O antimachismo contemporâneo já faz isso. As feministas que conseguem desmontar muitos machistas, e inclusive alistá-los na sua batalha, não teriam tanto êxito caso os tratassem como inimigos. Exemplo de guerreiras virtuosas, as atuais feministas o são não porque se conformam à – ou aumentam a – distância que os machistas há muito estabeleceram em relação às mulheres, mas porque, em troca, conseguem, dialogicamente, reduzi-la, quiçá anulá-la, reinstaurando assim um lugar em comum no qual os gêneros sejam reconhecidos e respeitados em suas alteridades.

A asserção de face manualesca do título do livro de Tiburi, que para mim ainda é uma pergunta: “Como conversar com um fascista?”, mutatis mutandis, está colocada pela filósofa em forma de questão: “como apresentar a experiência do outro a quem ainda não o conheceu? Como introduzi-lo na experiência da alteridade?”. Em outras palavras: como fazer o fascista reconhecer o outro agredido pelo seu “fascio”, que, se na antiguidade era “um feixe de varas amarradas por correias vermelhas” que simbolizava o poder de punir, contemporaneamente é um feixe de ódios firmemente amarrados por “correias ideológicas” que simboliza o poder de excluir?

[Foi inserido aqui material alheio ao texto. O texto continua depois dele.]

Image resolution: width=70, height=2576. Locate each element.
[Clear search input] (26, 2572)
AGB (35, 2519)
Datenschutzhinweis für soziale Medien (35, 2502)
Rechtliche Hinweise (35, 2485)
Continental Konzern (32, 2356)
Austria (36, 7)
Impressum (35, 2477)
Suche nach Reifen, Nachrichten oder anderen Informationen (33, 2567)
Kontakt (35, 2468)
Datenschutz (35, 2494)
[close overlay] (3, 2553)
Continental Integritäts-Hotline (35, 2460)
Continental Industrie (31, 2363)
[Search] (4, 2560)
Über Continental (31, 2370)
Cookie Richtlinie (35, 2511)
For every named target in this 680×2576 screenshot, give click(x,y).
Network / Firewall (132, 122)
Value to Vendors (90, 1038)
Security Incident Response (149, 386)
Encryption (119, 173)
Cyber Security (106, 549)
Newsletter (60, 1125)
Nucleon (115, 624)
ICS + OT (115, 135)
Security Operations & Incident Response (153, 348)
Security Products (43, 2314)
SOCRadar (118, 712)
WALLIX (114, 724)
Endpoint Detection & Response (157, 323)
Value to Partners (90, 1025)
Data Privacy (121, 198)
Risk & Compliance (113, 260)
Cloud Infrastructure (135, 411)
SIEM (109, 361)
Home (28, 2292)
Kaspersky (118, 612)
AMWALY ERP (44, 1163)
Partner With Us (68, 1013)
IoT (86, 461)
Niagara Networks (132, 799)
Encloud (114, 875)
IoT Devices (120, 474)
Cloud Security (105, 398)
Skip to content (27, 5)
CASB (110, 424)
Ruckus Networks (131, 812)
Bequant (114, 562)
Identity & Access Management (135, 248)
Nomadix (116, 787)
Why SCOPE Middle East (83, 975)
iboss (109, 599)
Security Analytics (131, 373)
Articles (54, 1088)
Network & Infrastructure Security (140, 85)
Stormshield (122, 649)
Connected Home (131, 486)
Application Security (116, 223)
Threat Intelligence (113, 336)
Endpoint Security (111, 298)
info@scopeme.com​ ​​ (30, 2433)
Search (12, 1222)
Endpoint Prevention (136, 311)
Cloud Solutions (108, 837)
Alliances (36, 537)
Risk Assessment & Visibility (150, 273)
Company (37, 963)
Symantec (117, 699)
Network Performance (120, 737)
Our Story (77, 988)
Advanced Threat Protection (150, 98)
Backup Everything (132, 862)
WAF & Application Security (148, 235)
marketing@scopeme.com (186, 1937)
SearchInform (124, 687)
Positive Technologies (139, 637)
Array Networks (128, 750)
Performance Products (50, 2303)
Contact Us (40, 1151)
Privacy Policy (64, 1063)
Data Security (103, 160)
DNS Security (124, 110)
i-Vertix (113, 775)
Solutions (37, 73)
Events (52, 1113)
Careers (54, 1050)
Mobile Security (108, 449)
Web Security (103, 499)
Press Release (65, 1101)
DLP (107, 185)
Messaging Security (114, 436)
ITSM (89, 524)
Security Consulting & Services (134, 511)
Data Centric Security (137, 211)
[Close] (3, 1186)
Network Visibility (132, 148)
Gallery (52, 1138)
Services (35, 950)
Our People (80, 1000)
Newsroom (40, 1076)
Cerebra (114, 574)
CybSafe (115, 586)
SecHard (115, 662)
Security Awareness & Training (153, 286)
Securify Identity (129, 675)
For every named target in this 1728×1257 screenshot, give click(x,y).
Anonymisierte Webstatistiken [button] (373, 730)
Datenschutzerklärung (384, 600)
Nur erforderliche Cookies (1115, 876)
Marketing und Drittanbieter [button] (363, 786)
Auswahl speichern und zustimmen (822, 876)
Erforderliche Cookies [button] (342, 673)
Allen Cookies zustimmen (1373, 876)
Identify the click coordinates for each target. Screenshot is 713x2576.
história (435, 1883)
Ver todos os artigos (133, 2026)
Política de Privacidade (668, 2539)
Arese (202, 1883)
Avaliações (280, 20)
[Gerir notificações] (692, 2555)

A resposta aventurada aqui é a seguinte: assim como o antimachismo do mais jovem feminismo está finalmente conseguindo solapar a sitiada torre machista, minando-a precisamente com a alteridade que historicamente foi expulsa de seu interior, assim também o antifascismo deve abalar os fascistas: restabelecendo o diálogo sempre que eles sistematicamente o interrompem; insistindo contra eles a alteridade para a qual se fecham; até que não consigam mais ignorá-la; não só para que se solidarizem com ela, como principalmente possam vivê-la. Pois, como bem disse Tiburi, “aquele que não conhece a alteridade está morto”.